◆ **Extracted records**:
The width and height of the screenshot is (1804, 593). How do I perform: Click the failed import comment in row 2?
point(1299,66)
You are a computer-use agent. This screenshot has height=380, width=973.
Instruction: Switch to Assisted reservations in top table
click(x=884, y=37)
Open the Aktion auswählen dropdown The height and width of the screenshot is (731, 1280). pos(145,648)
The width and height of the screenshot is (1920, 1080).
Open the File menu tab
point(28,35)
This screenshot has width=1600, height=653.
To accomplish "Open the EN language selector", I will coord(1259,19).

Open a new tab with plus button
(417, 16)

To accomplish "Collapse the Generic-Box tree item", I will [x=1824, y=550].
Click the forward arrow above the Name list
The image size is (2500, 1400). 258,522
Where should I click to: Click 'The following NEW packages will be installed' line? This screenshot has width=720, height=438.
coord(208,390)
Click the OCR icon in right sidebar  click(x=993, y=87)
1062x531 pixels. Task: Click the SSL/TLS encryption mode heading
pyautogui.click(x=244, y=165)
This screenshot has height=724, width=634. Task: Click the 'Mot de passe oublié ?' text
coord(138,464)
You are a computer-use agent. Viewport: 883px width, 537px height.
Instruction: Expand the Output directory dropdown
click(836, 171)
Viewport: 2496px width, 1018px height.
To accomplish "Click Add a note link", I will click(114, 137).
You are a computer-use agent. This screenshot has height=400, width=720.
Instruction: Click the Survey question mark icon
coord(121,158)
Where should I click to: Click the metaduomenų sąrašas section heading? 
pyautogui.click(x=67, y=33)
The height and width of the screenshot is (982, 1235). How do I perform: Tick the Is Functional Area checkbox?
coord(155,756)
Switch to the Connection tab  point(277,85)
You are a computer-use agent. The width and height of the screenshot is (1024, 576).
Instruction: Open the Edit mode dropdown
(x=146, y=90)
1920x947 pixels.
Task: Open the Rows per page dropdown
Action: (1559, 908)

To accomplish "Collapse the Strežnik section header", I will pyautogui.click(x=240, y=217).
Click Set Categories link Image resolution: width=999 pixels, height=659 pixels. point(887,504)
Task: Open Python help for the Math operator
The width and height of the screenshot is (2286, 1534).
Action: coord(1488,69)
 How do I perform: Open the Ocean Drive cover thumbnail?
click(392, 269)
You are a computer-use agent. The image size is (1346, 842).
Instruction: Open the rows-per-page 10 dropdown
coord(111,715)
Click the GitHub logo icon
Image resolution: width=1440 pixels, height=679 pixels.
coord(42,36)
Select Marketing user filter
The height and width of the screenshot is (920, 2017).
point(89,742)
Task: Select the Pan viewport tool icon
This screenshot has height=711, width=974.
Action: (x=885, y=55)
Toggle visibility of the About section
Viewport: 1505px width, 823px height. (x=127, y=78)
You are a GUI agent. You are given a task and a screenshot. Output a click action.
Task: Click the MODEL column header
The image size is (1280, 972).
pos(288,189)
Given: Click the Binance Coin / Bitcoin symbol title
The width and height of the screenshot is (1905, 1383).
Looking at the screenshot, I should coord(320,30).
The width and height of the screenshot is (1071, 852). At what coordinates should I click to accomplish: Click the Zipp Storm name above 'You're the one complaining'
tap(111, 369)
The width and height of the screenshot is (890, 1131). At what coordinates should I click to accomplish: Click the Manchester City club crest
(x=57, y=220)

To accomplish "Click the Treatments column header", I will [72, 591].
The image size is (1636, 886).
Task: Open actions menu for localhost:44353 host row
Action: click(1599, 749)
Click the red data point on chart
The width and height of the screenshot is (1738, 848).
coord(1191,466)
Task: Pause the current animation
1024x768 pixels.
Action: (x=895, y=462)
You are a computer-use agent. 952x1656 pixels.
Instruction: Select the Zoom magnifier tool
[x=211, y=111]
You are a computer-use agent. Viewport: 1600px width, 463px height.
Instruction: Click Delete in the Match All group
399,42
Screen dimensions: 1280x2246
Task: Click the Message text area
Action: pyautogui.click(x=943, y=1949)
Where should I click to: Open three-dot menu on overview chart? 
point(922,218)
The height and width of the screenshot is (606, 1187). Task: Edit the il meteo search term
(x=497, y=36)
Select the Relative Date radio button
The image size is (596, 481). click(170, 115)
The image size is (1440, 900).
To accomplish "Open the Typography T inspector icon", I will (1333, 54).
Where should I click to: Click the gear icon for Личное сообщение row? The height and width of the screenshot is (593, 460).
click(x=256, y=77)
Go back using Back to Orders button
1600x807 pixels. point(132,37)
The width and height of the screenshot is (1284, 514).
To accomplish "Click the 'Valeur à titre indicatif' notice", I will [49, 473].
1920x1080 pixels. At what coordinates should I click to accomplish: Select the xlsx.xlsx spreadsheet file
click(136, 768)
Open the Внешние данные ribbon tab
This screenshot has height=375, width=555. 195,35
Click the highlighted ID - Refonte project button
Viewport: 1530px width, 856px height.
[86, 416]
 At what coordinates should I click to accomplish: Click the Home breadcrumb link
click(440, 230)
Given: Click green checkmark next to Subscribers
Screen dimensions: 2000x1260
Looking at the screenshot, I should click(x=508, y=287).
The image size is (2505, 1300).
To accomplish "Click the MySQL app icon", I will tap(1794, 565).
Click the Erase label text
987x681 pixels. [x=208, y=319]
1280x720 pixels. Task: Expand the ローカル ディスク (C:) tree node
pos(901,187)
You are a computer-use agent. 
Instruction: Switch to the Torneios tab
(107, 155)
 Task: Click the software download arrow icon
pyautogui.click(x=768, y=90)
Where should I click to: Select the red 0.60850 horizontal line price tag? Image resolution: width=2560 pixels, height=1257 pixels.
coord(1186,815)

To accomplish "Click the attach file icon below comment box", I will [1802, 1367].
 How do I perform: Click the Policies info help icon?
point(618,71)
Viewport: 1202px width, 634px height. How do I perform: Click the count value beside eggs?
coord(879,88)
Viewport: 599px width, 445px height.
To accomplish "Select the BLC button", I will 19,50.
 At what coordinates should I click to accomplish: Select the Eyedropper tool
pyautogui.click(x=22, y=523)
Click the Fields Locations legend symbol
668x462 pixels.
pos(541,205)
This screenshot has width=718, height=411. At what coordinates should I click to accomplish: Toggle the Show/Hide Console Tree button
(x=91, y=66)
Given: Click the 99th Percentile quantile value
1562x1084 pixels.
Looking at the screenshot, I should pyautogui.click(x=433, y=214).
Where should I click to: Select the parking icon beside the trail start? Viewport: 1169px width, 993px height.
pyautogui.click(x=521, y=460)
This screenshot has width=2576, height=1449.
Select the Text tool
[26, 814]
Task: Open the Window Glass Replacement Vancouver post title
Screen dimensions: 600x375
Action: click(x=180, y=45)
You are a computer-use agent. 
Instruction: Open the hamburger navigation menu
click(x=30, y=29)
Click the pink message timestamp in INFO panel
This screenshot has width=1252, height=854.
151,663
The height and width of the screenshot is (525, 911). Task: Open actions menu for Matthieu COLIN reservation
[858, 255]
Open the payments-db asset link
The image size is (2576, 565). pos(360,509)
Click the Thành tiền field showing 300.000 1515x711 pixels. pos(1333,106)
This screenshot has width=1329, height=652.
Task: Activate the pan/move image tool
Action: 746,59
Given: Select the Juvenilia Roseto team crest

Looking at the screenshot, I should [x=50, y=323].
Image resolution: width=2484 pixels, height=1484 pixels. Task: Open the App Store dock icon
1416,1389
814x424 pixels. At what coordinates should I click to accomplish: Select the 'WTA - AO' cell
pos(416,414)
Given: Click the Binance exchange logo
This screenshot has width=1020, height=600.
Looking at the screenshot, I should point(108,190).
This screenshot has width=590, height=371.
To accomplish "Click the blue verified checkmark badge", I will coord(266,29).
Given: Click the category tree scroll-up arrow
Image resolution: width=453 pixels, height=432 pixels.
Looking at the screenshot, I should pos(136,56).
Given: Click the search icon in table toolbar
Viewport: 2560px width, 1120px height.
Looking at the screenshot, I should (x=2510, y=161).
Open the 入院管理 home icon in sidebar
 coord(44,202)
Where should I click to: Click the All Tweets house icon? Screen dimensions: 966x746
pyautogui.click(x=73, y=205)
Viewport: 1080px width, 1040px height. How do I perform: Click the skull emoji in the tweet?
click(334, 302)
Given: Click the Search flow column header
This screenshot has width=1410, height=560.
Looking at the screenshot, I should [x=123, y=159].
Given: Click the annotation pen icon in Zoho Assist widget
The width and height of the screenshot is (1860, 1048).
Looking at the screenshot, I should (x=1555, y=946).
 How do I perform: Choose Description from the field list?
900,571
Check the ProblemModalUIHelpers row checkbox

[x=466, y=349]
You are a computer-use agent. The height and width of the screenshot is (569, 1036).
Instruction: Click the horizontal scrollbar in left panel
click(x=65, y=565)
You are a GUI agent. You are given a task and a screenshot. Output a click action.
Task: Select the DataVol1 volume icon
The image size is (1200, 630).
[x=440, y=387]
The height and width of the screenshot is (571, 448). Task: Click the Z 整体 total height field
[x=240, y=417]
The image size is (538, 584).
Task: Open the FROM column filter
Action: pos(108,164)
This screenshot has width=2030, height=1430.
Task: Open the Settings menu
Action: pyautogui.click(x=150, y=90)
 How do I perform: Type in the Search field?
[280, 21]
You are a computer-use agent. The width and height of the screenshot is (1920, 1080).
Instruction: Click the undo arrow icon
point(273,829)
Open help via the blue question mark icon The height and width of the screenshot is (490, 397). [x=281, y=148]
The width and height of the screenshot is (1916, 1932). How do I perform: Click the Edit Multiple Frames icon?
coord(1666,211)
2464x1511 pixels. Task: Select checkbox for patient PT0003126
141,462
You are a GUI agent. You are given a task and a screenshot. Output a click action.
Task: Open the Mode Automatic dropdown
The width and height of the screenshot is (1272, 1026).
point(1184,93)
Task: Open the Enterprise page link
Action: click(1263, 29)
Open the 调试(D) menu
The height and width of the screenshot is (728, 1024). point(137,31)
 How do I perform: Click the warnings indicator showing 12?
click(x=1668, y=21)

◆ **What to do**:
Copy out each line above that contains the string "comment".

◆ **Completed task**:
The width and height of the screenshot is (1804, 593). How do I perform: Click the failed import comment in row 2?
To accomplish "Click the attach file icon below comment box", I will [1802, 1367].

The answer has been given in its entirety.